For this edition, we bought an order of hush puppies from two you-buy-we-fry establishments nestled into the sides of strip malls on either side of Fairfax Ave: Penguin Fish & Chips and Charlie's Fish & Chips. To keep the contest fair, we supplemented neither order with catfish, oysters, sole, shrimp, orange roughy, snapper, buffalo, sand dabs, perch, trout, or salmon — nor did we anoint the fried pups with any condiment that might cloud our senses.
Proud of its commitment to trans fat-free cottonseed oil, Charlie's Fish & Chips sells six hush puppies for $1.75. In the picture there are five because we ate one before we could get the bag home. Reminiscent of the frozen, bagged specimens we fried in our high school days at a local fish joint, these hush puppies were slightly peppery, enlivened with bits of jalapeno as well as onion in slightly larger pieces. The outer crust was golden, the middle fairly well-seasoned, but somewhere between grain and mush in texture.
Next we moved on to the Penguin's, sold individually for 20 cents apiece. We bought six — and again munched one on our way out of the parking lot. As we waited to hang a left on to Fairfax, our mouth brimming with cornmeal, our mind floating off to a cold beer back at the house, maybe a movie, the last pirated episode of Game of Thrones, John McPhee on Alaska — a horn behind us blared. We were still chewing, we realized, and not thinking about turning. As we did, waving out the window apologetically, we came to a sudden, unsurprising conclusion. The hush puppy from Penguin Fish & Chips tasted exactly the same as the hush puppy from Charlie's Fish & Chips. The latter was somewhat darker on the outside, but the flavors were identical. An utter draw.

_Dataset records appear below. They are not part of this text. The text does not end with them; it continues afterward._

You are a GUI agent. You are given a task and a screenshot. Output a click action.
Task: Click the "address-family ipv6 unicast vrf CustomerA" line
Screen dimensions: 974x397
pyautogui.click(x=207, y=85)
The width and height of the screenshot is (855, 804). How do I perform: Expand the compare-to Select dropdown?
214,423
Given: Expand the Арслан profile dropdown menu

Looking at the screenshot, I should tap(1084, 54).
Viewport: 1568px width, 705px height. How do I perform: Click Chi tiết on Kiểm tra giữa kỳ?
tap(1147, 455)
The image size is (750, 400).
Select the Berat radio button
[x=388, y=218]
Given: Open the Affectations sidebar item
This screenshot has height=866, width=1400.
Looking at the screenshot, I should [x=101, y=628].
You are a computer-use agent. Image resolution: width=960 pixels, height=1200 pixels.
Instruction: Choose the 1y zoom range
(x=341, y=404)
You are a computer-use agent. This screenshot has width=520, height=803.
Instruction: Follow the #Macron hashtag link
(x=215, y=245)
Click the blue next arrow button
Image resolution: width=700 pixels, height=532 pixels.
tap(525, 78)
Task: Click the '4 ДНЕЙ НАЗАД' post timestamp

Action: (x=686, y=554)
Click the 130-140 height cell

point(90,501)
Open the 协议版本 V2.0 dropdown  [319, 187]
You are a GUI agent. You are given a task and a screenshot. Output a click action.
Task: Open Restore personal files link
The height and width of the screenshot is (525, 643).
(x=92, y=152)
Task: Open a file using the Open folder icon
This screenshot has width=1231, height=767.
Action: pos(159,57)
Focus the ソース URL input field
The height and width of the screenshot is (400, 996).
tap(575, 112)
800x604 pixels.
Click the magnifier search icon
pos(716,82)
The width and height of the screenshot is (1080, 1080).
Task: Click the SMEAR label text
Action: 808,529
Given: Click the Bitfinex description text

It was appropriate, we decided. The restaurants have similar preparations, and it shouldn't have been surprising they might source from the same hush puppy distributor. Both have cute mascots: Penguin, a penguin with a baseball cap and a dead fish squeezed under one flipper, and Charlie's, a beaming catfish with a baseball cap and one large, upraised thumb. If the hours and prices weren't so different (Penguin is open later; Charlie's is slightly cheaper) we'd have guessed they shared an owner. In the style department, however, Penguin reigns supreme. A little motto positioned directly above the logo on the front of the menu reads: “If you know fashion, you know taste, if you know taste, you know. . .”
You'd think a Ferrari were for sale, not fried dough.